2023年05月31日午前06時29分ごろ、北朝鮮は「千里馬」と名付けたロケットに「萬里鏡(万里鏡)-1型」という名前の偵察衛星を搭載して発射しました。
ところがロケットは二段ロケットの不具合があって黄海に墜落。
読者の皆さまもすでにご存じのとおり、発射から2時間後には北朝鮮は打ち上げ失敗を認めました。異例の早さでしたが、同時に2回目の発射を行う旨の声明も出しています。韓国は、早ければ06月11日までに行う可能性があると見ています。
今回の打ち上げ失敗について、韓国メディア『中央日報』が面白い記事を出しているのです。
以下をご覧ください。
上掲は『中央日報』の紙面です。今回の北朝鮮ロケットの飛行経路が図示されているのですが、以下のようなキャプションが入っています。
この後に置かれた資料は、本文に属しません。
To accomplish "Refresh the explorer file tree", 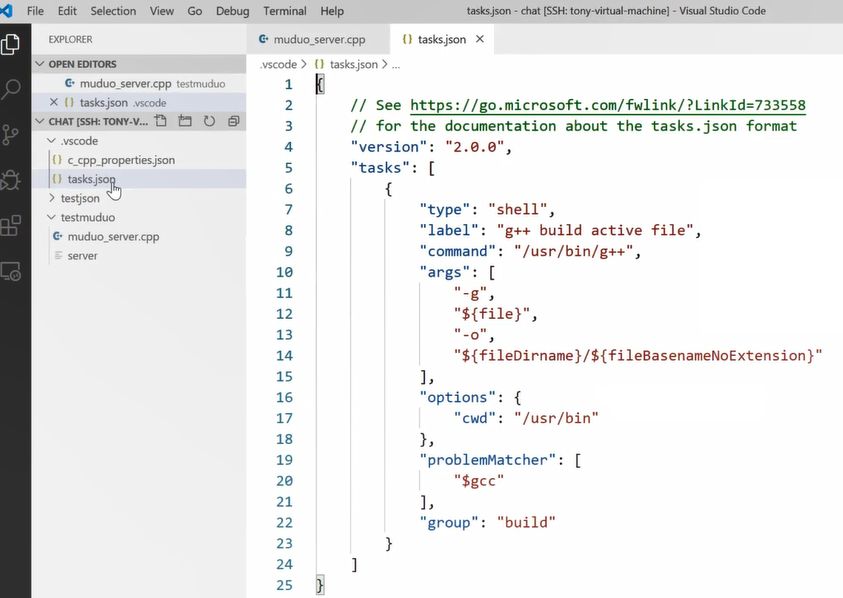I will coord(209,121).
「北朝鮮が31日に発射した『千里馬1型』のおおよその飛行軌跡。千里馬の1,000里は約392kmであるが、これは北朝鮮の千里馬が飛行した東倉里から於青島までのおおよその直線距離(約350km)とほぼ一致する」
千里は約392kmで、今回の墜落までに飛行した直線距離約350kmとほぼほぼ一致している――と書いています。
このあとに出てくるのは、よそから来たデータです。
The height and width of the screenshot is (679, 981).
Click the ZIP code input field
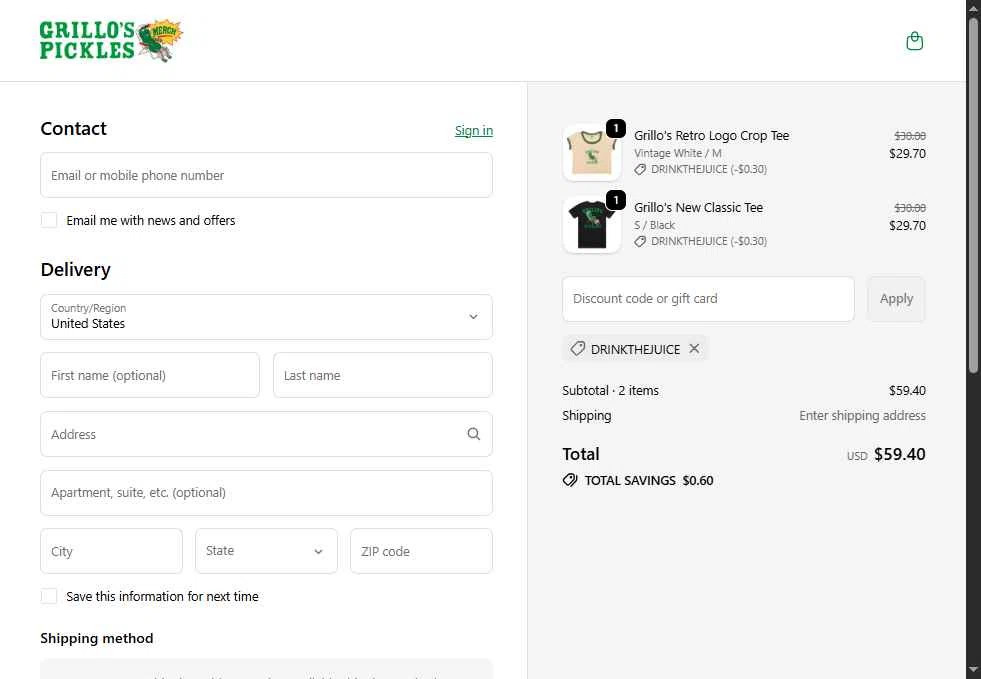tap(422, 551)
「名前どおりの距離しか飛びませんでした」と茶化しているのです。
また記事内には以下のような煽りも入っています。
(前略)
今回も北朝鮮が新しい衛星の名前を「万里鏡」と定め、自分たちの衛星がすでに発射に成功した韓国の「ヌリ号」よりも優れているという意味を込めようとした可能性もある。(中略)
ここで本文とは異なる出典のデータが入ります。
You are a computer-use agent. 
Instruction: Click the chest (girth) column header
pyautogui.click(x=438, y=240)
オ・ギョンソプ統一研究院研究委員は「金正恩は今回の衛星打ち上げを控えて、娘も帯同して何度も現地視察を繰り返し、ロケットと衛星の名前にも意味を付与するなど、事実上『政治的にオールイン』をしてきた」とし「結果的に政治的勝負数を含む衛星発射の失敗という事実自体はもちろん、ヌリ号発射成功の事実とも比較され、金正恩の政治力とリーダーシップに大きな毀損が発生するようになった状況と評価される」と話した。
上掲のとおり、「韓国はヌリ号の発射に成功したのだが……」という書きようになっています。
恐らく、金正恩さんはカンカンになっていることでしょう。「パパ、失敗しちゃったね」などと娘さんから言われているかもしれません。2回目も失敗したら担当者の首が飛ぶぐらいでは済まないかも……です。